#### [PROBLEMS]
(1) According to the Dual EC passage, which agency designed the Dual EC construction?
(2) Reproduce word for word the part of the Dual EC passage starting with "The Reuters story" and going on through "practitioners in 2008.".

#### [PASSAGE PROVIDED]
_ _ _ _
After the reversing revelations published at RWC about the 2008 introduction of Dual EC to their code, it's been more or less established that Dual EC was deliberately introduced to their code by their development team as a backdoor.

When they reverted the "unauthorized" changes from 2012 (the backdoor in the news from a few weeks back), they were merely reverting to an older backdoor configuration.

The Reuters story isn't especially precise.

Dual EC, the construction, was designed by NSA (that's the "designed by NSA" referred to by the article.

NSA didn't write the code that appeared in ScreenOS in 2008 (or at least there's no evidence that they did).

Virtually nobody believes the 2012 Dual EC backdoor was implanted by NSA (Edward Snowden stated on Twitter that he believed NSA notified Juniper of that backdoor).

The big question now is how to attribute the 2008 backdoor (the original introduction of Dual EC to the platform). I lean towards believing it was sanctioned by NSA, because the changeset that introduced it included subtle tweaks to the rest of the system to make it easier to exploit, and those tweaks were --- I personally think --- not common knowledge among practitioners in 2008.

But there are arguments that it wasn't NSA; in particular, while the tweaks were subtle, the code introducing them is extremely hamfisted, easily reversed, and something of a dead giveaway about the nature of Dual EC, which, while known to be problematic in 2008, wasn't 100% believed to be the key escrow system it turns out to be.

If it's not NSA that introduced the original 2008 Dual EC backdoor, that's a devastating argument against policy officials who think we should design crypto backdoors: here's a backdoor concept designed in secret at NSA, turned against the US shortly after its introduction and undiscovered by the "good guys" for almost 10 years.


It doesn't really matter imho what the NSA did or did not do in relation to the code. What matters is what they could have done once that code was in place.

Given the revelations of recent years, we must assume that they exploited anything they could. Even if they didn't, that is still the prudent security assumption to make. Juniper speaks of a "knowledgeable attacker". Who is more knowledgeable an attacker than NSA? Perhaps Juniper employees? And how many are now working at/for NSA or some like agency?
_ _ _ _
#### [MATERIAL]
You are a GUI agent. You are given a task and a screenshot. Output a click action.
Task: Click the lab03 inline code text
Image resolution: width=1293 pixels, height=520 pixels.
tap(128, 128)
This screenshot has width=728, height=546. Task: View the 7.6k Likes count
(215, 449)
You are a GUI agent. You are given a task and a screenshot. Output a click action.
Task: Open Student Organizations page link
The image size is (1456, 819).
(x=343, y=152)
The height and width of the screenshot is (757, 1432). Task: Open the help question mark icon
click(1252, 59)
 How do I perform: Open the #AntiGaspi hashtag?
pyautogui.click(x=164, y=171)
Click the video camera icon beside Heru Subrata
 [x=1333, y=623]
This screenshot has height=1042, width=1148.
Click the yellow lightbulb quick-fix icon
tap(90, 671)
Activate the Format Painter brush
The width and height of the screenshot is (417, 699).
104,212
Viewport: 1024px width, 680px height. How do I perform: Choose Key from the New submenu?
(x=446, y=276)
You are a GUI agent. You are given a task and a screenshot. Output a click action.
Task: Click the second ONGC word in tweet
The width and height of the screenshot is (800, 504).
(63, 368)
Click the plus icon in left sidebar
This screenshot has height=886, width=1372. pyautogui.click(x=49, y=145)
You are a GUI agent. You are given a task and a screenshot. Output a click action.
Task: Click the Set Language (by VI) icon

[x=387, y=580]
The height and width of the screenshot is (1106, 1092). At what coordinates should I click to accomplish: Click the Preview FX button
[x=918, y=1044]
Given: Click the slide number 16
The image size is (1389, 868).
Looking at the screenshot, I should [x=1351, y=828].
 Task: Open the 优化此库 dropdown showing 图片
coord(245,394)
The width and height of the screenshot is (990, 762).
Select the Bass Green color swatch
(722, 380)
_ _ _ _
#### [SOLVED TASKS]
(1) NSA designed it.

(2)
The Reuters story isn't especially precise.

Dual EC, the construction, was designed by NSA (that's the "designed by NSA" referred to by the article.

NSA didn't write the code that appeared in ScreenOS in 2008 (or at least there's no evidence that they did).

Virtually nobody believes the 2012 Dual EC backdoor was implanted by NSA (Edward Snowden stated on Twitter that he believed NSA notified Juniper of that backdoor).

The big question now is how to attribute the 2008 backdoor (the original introduction of Dual EC to the platform). I lean towards believing it was sanctioned by NSA, because the changeset that introduced it included subtle tweaks to the rest of the system to make it easier to exploit, and those tweaks were --- I personally think --- not common knowledge among practitioners in 2008.